• _EXERCISE DIRECTIONS_:
Exactly how many lines of the data below include the string "green"? State the number and nothing more.

• _Collected data_:
++++++++++

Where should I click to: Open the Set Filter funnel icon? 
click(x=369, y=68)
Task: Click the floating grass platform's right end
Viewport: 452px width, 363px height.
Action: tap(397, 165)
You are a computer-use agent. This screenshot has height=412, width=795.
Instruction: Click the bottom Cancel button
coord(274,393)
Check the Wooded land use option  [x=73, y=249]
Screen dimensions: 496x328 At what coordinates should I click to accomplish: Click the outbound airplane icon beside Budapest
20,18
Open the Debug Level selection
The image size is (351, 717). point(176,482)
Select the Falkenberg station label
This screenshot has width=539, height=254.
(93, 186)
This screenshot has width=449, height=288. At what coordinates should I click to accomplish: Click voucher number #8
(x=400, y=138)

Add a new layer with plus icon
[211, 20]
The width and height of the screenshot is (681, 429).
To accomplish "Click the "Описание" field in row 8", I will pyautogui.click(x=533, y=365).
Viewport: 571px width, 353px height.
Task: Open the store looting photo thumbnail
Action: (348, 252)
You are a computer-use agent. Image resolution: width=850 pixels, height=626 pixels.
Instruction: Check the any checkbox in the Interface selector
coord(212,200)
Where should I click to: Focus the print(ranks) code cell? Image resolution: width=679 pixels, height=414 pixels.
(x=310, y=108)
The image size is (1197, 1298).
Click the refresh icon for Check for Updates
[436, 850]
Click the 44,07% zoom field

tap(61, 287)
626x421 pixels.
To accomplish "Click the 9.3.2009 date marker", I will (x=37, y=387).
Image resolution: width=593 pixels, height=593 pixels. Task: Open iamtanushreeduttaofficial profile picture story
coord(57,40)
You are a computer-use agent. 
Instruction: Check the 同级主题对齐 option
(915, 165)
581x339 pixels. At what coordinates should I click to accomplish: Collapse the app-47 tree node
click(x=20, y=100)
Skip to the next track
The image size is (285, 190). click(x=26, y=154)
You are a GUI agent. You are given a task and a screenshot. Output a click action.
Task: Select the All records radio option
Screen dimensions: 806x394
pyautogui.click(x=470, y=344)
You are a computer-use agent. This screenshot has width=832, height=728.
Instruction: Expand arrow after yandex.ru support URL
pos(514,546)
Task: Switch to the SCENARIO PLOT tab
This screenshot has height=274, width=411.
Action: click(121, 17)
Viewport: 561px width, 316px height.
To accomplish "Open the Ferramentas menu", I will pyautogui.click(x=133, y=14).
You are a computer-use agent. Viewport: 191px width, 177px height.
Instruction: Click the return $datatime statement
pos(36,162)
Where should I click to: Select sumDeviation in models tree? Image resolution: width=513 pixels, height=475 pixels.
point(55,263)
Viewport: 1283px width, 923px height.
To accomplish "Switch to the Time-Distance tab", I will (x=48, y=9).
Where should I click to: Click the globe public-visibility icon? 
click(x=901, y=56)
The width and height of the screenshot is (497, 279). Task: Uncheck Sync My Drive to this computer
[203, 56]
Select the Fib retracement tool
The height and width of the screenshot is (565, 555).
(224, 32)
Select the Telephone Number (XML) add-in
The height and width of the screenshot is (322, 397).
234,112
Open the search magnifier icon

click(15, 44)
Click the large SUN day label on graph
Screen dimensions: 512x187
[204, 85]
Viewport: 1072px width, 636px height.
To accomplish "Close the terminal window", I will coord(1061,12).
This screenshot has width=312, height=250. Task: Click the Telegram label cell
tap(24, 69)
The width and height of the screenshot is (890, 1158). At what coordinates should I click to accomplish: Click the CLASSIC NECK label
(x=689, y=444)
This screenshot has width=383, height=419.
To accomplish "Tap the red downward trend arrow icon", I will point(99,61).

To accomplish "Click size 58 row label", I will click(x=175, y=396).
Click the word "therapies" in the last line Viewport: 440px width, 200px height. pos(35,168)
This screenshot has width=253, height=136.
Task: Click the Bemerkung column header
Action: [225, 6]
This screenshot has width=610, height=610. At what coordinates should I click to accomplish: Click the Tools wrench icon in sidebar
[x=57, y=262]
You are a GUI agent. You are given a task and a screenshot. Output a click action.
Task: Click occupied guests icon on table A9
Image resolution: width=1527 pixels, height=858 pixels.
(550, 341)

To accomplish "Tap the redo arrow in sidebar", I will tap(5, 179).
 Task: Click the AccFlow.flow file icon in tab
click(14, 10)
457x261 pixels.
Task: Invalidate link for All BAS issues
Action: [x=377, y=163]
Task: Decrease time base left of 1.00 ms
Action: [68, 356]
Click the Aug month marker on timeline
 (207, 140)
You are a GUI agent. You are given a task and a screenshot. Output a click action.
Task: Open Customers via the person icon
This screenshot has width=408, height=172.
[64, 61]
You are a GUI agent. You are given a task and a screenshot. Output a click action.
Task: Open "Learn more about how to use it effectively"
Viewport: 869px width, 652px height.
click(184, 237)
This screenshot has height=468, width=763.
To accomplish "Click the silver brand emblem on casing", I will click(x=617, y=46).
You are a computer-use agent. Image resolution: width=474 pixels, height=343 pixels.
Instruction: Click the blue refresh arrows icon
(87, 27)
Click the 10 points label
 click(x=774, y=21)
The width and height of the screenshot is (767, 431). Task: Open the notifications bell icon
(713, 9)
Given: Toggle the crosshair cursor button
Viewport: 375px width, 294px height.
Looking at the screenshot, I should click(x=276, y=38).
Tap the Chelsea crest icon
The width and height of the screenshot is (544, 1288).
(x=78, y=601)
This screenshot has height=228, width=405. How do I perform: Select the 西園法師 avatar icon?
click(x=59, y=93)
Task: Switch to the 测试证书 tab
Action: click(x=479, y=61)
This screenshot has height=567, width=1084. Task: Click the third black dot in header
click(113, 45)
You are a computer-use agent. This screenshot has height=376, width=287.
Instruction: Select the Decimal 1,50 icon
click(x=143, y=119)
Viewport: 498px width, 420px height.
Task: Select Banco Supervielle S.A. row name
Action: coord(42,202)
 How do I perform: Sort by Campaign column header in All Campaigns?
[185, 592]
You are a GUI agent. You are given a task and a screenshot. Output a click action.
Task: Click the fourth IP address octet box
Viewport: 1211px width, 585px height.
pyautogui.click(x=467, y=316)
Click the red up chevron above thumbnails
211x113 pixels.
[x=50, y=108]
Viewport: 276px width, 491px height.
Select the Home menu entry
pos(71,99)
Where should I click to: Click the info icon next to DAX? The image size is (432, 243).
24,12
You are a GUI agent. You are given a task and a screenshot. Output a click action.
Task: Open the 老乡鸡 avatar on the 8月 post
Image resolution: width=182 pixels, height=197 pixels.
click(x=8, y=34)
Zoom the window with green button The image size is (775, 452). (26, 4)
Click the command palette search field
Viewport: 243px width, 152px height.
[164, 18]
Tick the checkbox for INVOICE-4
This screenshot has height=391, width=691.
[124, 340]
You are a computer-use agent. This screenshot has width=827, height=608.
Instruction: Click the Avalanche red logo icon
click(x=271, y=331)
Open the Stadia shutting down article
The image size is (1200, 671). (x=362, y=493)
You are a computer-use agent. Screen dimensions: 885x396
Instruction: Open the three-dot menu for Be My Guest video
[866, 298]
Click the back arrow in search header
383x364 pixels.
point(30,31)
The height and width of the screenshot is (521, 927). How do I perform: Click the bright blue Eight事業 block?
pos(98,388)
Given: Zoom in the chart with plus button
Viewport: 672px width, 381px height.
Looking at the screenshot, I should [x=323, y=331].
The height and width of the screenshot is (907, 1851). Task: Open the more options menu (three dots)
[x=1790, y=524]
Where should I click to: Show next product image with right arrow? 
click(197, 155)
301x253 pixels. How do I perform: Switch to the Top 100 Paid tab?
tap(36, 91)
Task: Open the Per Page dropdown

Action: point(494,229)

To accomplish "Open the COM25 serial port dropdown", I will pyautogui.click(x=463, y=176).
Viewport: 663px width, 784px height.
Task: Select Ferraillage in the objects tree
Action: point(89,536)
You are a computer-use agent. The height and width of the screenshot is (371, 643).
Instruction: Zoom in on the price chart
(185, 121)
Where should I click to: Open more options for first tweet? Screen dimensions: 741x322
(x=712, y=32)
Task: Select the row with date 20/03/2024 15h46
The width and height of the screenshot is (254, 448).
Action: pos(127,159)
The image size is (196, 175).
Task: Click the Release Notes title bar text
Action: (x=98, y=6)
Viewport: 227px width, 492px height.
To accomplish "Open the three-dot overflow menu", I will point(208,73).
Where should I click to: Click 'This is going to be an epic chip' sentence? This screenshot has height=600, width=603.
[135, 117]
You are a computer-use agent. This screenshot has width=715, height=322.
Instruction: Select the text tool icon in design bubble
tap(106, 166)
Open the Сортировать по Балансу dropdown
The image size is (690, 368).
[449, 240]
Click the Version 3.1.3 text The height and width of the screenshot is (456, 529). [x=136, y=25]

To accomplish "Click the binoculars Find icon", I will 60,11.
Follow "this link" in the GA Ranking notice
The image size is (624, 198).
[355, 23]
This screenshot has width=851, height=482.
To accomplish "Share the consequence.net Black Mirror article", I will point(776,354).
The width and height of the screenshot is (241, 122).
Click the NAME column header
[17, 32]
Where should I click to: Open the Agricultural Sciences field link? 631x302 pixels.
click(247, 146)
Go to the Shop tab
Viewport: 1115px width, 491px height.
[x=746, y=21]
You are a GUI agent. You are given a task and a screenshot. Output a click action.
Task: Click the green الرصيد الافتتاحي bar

++++++++++

• _ANSWER SECTION_:
2